Estudo dirigido aos poderosos alerta contra risco de ruptura social, recomenda distribuição de renda e tributação progressiva e pede aos ultra ricos que não usem poder econômico para obter favores políticos

O relatório “Governar para as Elites – Sequestro Político e Desigualdade Econômica”, realizado pela Oxfam, é um alerta aos ultra ricos e poderosos do mundo. O poder econômico e político está “separando cada vez mais as pessoas”, o que torna inevitáveis “as tensões sociais e o aumento do risco de ruptura social”, sublinha a ONG britânica.

O relatório, publicado dias antes do Fórum Econômico Mundial de Davos (22 a 25 de janeiro), conclui que as 85 pessoas mais ricas do mundo têm um patrimônio de US$ 1,7 trilhão, o que equivale aos recursos de 3,5 bilhões de pessoas, a metade mais pobre da população do planeta. Quase metade a riqueza mundial, cerca de 110.000 milhões de euros, está nas mãos de 1% da população. É um valor 65 vezes maior que os recursos de que dispõem os mais pobres. Pior: a concentração da riqueza cresceu nos últimos 25 anos.

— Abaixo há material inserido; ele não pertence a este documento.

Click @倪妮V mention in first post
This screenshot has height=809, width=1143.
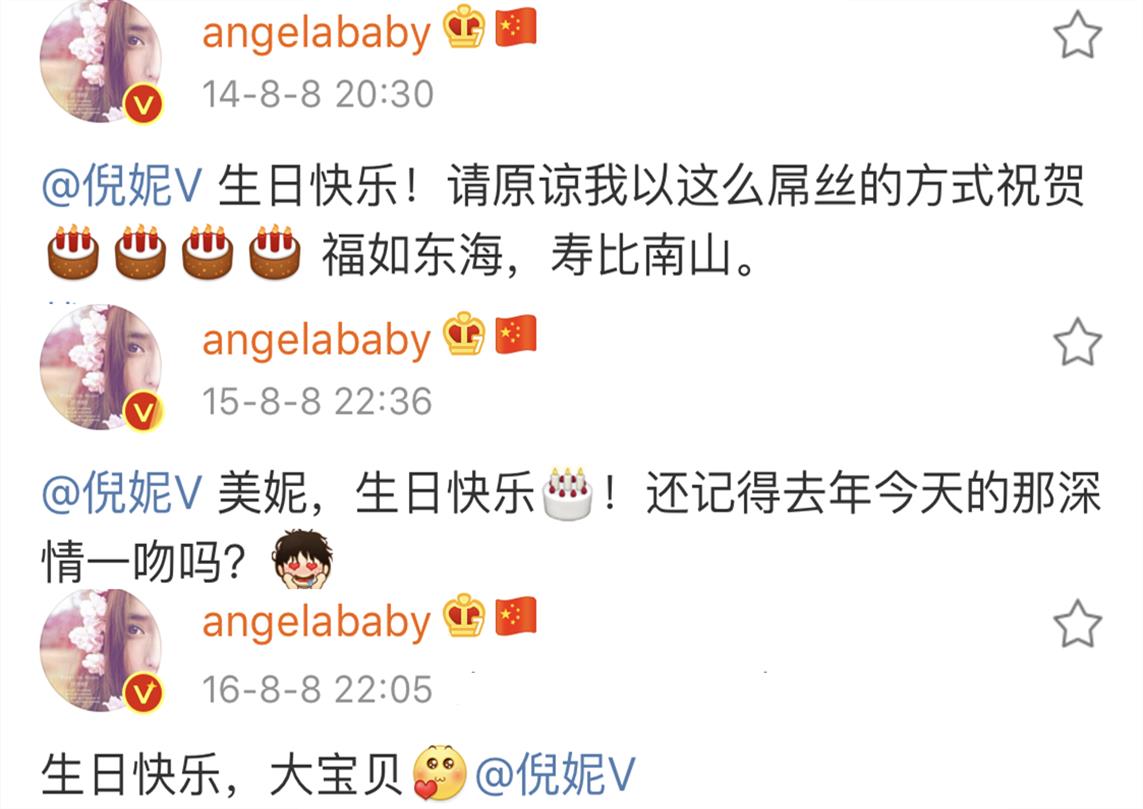(122, 185)
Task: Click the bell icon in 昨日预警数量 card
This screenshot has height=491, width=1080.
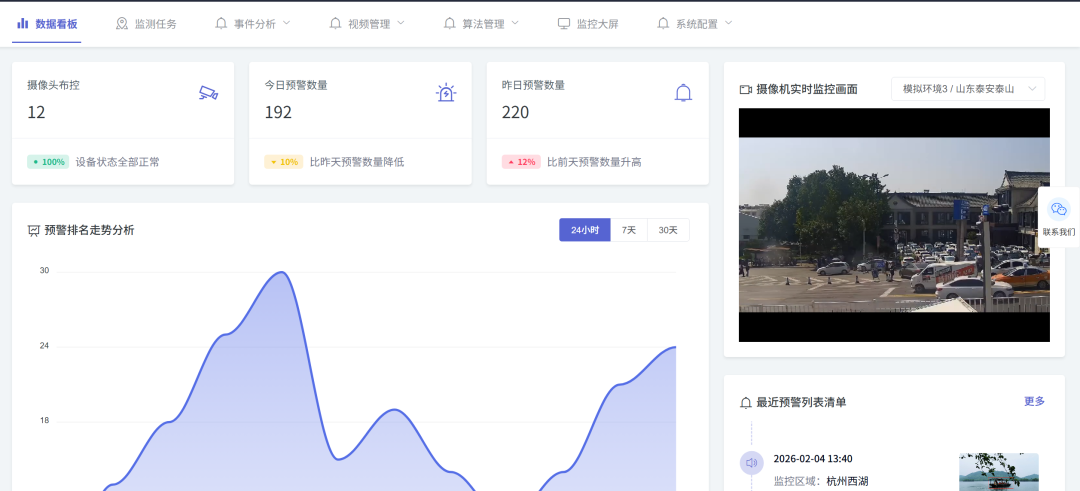Action: click(683, 93)
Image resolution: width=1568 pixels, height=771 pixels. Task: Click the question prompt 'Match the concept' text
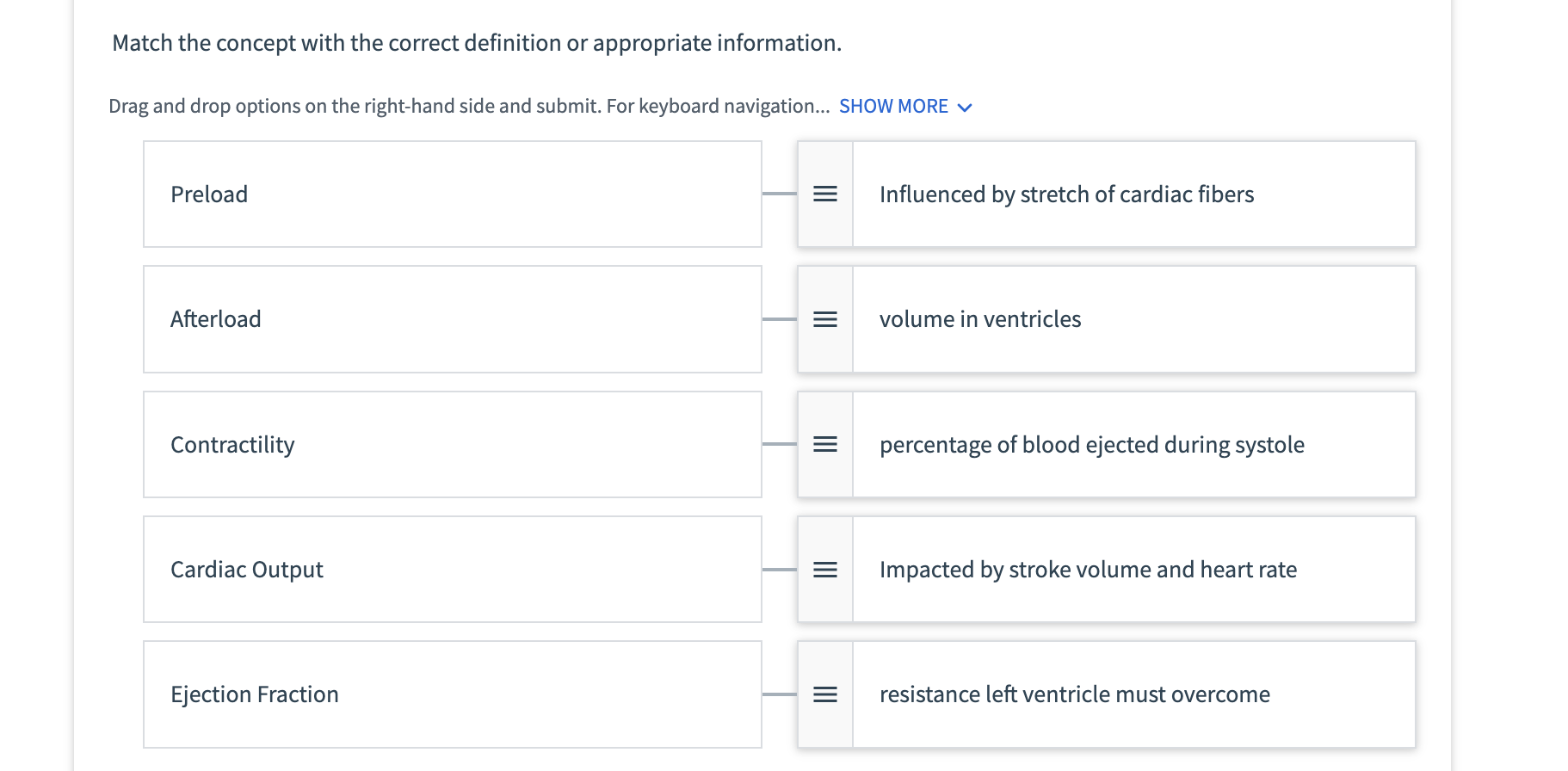pos(477,43)
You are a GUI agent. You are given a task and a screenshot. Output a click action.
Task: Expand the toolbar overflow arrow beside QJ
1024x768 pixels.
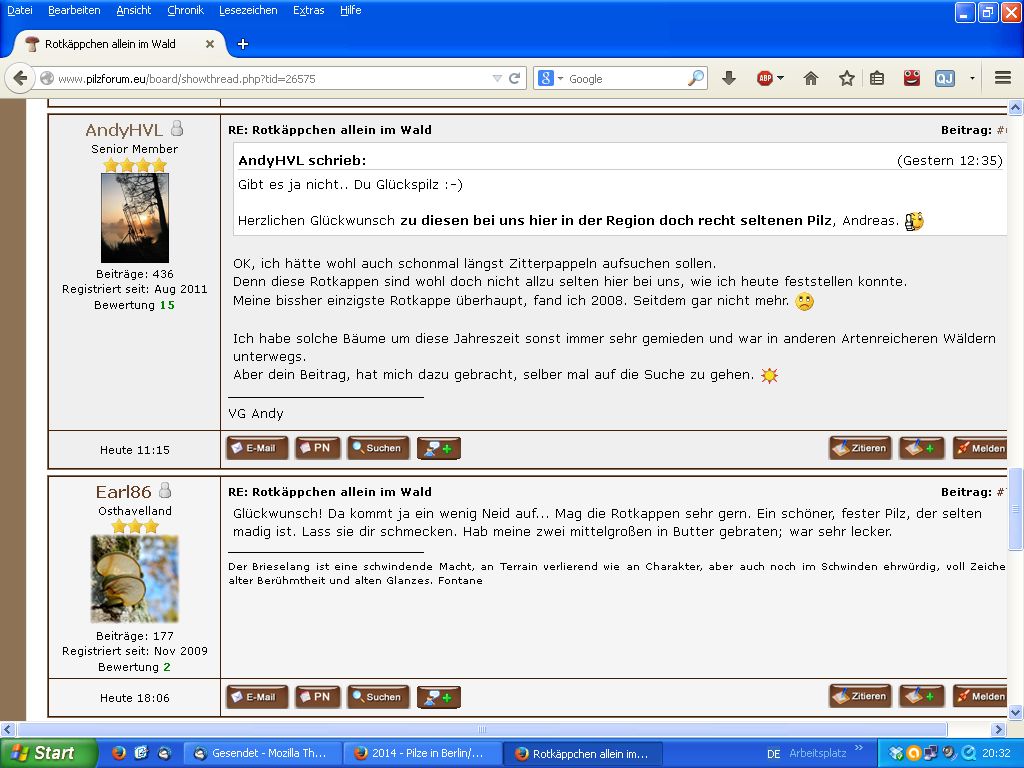pos(972,78)
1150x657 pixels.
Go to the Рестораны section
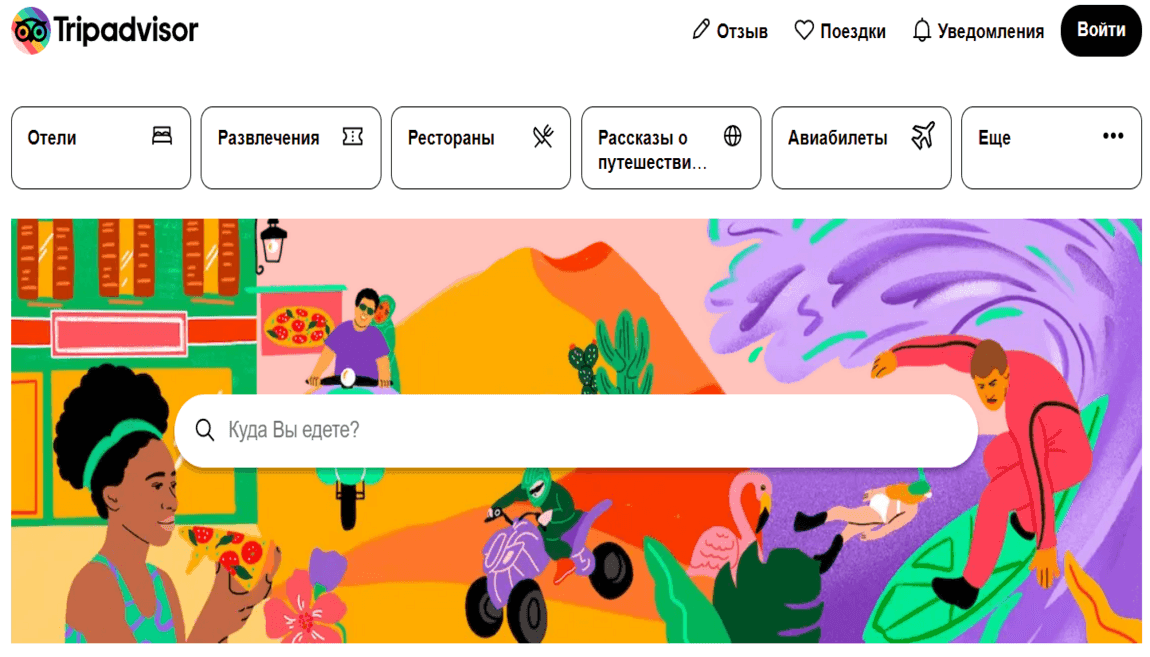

"É chocante que no século 21 metade da população do mundo, 3,5 bilhões de pessoas, possuam menos riqueza que uma elite minúscula, que cabe confortavelmente num ônibus de dois andares", afirmou Winnie Byanyima, diretora-executiva da Oxfam. Cada vez mais “taxas de juros mais baixas, melhor saúde e educação, e oportunidade de influenciar estão sendo dadas não apenas aos ricos, mas também aos filhos deles.” Sem um esforço concentrado para enfrentar a desigualdade, diz ela, a cascata de privilégios e desvantagens vai se perpetuar por gerações. “Em breve viveremos num mundo onde a igualdade de oportunidades não será mais que um sonho".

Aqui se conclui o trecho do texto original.